Chinese state media has also joined in criticism of the United States’s response to COVID-19 and attributed its failures to the inherent flaws of capitalism and democracy. China, seeking to defend its own coronavirus response amid mounting Western criticism, claims that life in “America’s increasingly unequal society can be a grim struggle for survival” and COVID-19 has revealed “what is wrong with capitalism.” Inequality, according to the Chinese outlet the Global Times, “is not an accident, but a feature of capitalism.”

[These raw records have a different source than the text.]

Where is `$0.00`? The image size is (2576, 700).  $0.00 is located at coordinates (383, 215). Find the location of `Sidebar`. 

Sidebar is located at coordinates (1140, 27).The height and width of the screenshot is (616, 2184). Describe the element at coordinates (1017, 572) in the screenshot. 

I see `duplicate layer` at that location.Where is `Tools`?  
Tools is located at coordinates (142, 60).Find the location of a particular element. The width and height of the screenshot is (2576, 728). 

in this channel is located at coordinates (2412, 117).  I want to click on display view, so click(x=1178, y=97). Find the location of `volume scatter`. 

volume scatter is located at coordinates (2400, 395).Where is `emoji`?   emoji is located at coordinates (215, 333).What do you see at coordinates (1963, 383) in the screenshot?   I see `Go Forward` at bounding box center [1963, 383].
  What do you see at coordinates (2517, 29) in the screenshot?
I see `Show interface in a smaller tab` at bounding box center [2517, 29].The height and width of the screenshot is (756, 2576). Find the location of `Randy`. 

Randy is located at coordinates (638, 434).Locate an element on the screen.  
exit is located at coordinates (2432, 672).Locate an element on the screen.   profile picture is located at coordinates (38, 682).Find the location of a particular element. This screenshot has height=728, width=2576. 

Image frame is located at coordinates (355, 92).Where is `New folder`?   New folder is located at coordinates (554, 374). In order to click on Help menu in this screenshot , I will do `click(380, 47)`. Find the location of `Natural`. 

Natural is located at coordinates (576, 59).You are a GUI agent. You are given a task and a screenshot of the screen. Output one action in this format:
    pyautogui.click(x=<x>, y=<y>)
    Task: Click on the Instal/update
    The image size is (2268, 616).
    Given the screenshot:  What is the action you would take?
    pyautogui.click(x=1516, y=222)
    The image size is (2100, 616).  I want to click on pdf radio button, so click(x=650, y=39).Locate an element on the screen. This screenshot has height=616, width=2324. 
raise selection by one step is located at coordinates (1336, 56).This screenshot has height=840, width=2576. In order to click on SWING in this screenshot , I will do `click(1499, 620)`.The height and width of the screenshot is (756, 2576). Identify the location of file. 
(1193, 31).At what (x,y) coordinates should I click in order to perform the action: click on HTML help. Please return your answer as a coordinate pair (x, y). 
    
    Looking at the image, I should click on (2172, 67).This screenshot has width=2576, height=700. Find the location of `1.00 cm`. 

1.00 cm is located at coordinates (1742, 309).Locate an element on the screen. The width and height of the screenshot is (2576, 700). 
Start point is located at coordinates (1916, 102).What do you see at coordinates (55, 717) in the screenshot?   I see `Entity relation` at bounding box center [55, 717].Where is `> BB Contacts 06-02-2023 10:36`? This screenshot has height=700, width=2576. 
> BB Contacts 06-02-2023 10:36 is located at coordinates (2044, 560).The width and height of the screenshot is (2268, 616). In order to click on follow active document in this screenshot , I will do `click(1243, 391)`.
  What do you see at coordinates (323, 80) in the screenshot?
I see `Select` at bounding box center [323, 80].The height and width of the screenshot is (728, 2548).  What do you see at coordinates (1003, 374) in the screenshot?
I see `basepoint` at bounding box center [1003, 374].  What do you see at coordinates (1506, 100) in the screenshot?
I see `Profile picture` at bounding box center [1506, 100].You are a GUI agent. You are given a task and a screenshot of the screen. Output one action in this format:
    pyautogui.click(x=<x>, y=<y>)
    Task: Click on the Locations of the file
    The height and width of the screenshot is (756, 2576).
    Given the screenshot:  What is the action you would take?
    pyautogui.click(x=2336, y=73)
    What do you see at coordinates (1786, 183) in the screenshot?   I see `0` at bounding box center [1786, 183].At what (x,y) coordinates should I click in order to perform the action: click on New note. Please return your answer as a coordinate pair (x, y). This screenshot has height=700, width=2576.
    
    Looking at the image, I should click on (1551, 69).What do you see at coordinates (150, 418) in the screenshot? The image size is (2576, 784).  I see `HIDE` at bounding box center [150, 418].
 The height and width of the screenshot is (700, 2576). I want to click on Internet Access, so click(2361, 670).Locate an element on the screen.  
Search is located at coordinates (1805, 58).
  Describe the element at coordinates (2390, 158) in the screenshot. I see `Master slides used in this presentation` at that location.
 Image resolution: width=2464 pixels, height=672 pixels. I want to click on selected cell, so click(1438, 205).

Like Russia and Iran, China also pushes a narrative that democracies are incapable of responding to crises due to a focus on individual rights. The Global Times claims that the interventionist measures needed to contain the coronavirus are “radically at odds with the values and political practices found in Western liberal democracies.” One Global Times article argues that the state must have total control because the public would never consent to the measures necessary to contain the coronavirus. 

State media also attributes electoral politics for the “inadequate” government response, claiming that President Trump is focused more on his re-election than the coronavirus. In one article, the Global Times claims the administration believes a “recovering economy” is worth the “negative impact more deaths will bring.” The presidential election, the article says, threatens “the lives of a large number of Americans.”

Russian, Chinese, and Iranian state media see the COVID-19 pandemic as an opportunity to undermine faith in American capitalism and democracy, while deflecting attention away from their own COVID-19 responses. Russian state media argues that capitalism’s inadequacy has been exposed in the United State’s failures responding to COVID-19. PressTV says inequality in the age of COVID-19 exposes the hypocrisy of America’s professed values. And the Global Times is more focused on defending China’s own COVID-19 response, contrasting that with the struggle to contain the virus seen in the U.S.

Overall, these countries are united in using the pandemic to denigrate the U.S. both domestically and internationally, exploiting the U.S.’s flaws to sow discord and divide the country at a time of heated political competition. As the election approaches, these three authoritarian countries will likely converge their coverage of the U.S.’s COVID-19 response, U.S. democracy and the upcoming 2020 election to cast doubt on America, its electoral system and democracy as a whole.